Sustainable production and consumption safeguard biodiversity

19 October 2018

UNCTAD's BioTrade Initiative is showcased during annual Trade for Sustainable Development Forum.

Responsible consumption and production help inject sustainability into the global value chains that underpin contemporary trade, as well as protecting diversity, spurring economic diversification and help curb poverty, an annual forum heard on 2 October.

UNCTAD’s BioTrade Initiative was a featured partner during the annual Trade for Sustainable Development Forum (T4SD Forum) of the International Trade Centre (ITC). The forum focused on Sustainable Development Goal 12, which calls for responsible consumption and production, and its relationship with sustainable trade in global value chains.

The BioTrade Initiative organized two interactive sessions with panelists from diverse sectors and backgrounds. The first focused on sustainable production of biodiversity-based products in a way that safeguards biodiversity.

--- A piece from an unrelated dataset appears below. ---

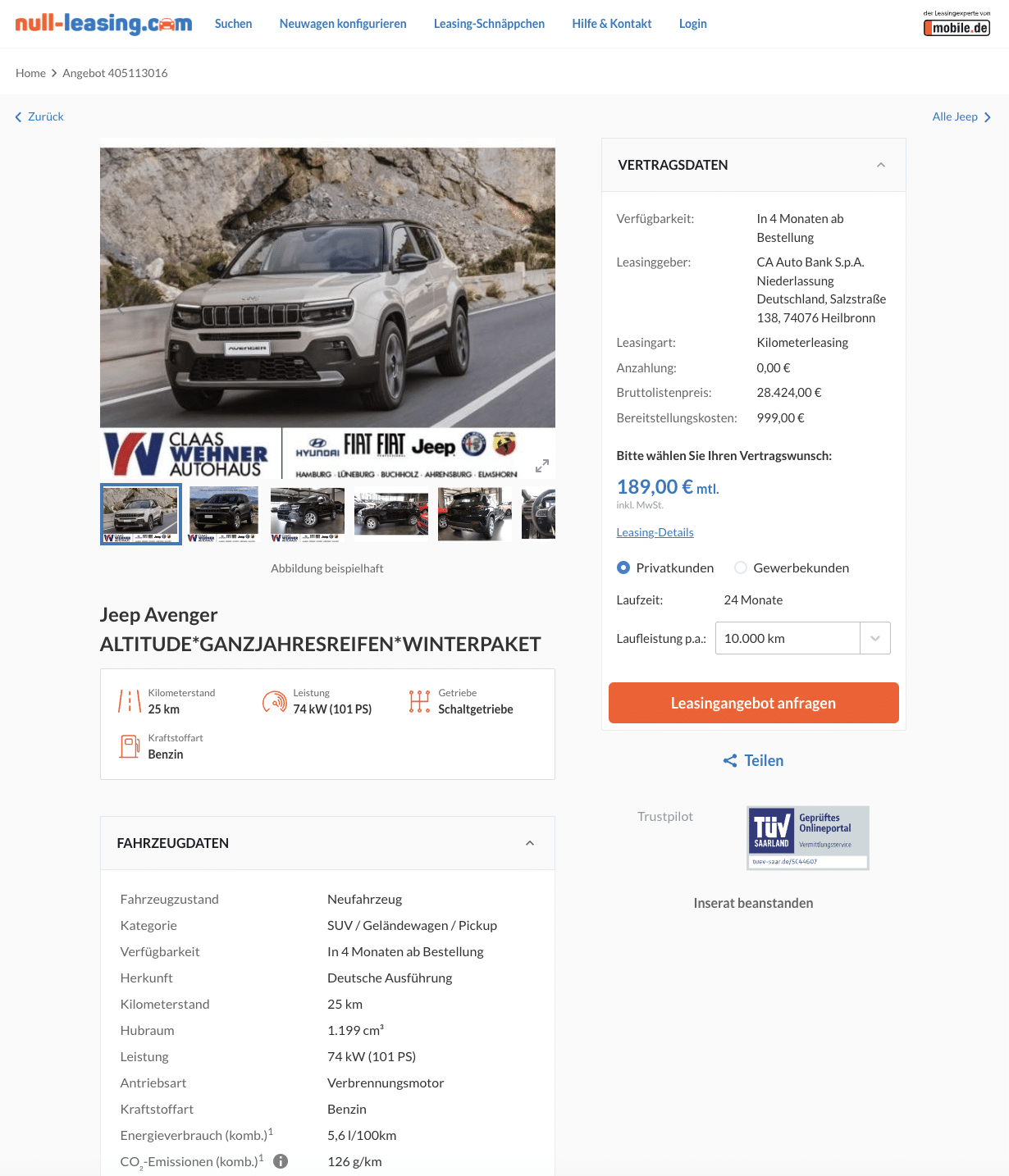The width and height of the screenshot is (1009, 1176).
Task: Open the Leasing-Details link
Action: (655, 532)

The second session discussed the key drivers for the growing consumption for biodiversity-friendly products and actions to promote it.

Pamela Coke-Hamilton
Pamela Coke-Hamilton ©  International Trade Centre (ITC)

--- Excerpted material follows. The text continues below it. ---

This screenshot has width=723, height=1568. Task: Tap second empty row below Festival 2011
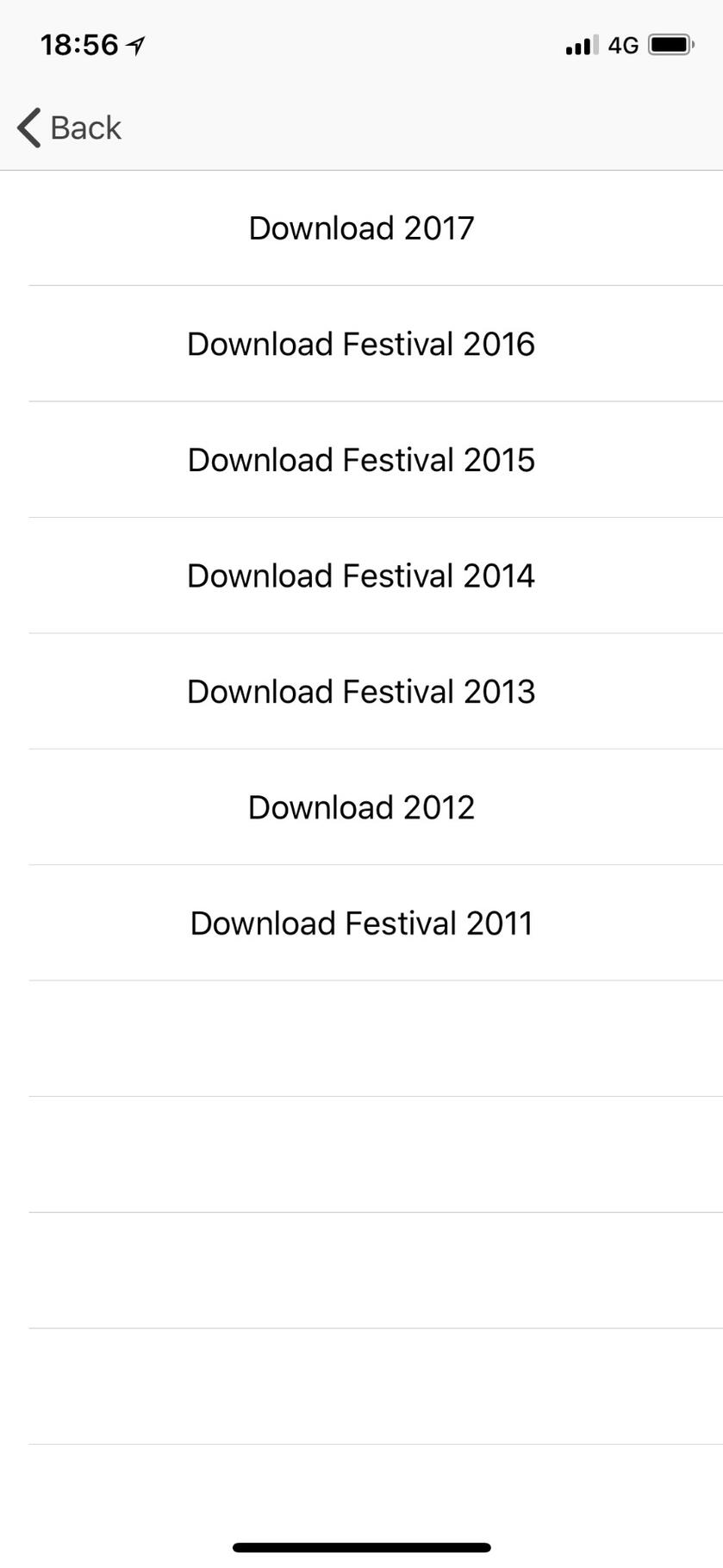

Today over 3.2 billion people depend on biodiversity for their livelihoods, but the globe’s biodiversity resources are being depleted at an alarming rate. Panelists urged companies to step up and make biodiversity-friendly business practices part of their operations.

“If we are going to address the issue of biodiversity, we also have to look at the fundamental issues of poverty and economic diversification,” said Pamela Coke-Hamilton, director of the international trade and commodities division of UNCTAD.

Panelists stressed the importance of working together to reverse the current state of biodiversity degradation. Lorena Jaramillo, an economic affairs officer at UNCTAD, presented the BioTrade Initiative which contributes to this goal. Launched in 1996, the programme has formed innovative and collaborative partnerships with various actors that have proven to be beneficial to people and to biodiversity.  

Anne Schick, of the Swiss State Secretariat for Economic Affairs (SECO), also underscored the benefits that BioTrade has brought over the years.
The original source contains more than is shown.